[Exercise directions] Give the number of lines below that hold "линзы", and only that.

[Supplied material]
'''

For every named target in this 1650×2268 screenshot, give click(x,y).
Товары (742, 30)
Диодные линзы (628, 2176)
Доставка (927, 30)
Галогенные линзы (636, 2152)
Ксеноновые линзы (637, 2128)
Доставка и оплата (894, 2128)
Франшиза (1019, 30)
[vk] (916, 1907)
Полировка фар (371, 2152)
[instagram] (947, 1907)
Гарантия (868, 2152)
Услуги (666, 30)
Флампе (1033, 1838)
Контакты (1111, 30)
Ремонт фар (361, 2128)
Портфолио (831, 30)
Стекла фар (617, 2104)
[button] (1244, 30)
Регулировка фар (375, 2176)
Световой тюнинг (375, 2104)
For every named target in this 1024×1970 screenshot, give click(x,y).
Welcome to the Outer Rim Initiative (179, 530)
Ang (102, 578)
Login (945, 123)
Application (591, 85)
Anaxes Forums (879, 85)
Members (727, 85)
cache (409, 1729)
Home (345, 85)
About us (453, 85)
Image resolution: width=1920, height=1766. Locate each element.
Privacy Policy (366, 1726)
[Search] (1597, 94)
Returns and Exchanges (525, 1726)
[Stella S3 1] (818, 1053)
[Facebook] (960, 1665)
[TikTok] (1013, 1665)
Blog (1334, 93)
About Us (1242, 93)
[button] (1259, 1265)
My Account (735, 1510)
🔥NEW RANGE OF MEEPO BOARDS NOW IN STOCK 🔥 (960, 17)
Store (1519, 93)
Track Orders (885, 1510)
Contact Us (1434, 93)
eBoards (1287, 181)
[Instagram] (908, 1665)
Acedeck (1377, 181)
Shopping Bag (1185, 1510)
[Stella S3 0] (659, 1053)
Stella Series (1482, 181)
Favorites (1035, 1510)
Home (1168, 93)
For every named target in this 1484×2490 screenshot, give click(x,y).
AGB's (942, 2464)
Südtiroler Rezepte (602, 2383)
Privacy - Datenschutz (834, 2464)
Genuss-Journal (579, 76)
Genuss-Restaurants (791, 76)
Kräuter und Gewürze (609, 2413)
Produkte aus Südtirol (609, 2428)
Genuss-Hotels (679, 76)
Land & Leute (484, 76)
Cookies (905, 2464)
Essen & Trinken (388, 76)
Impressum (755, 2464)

'''

[Exercise response] 3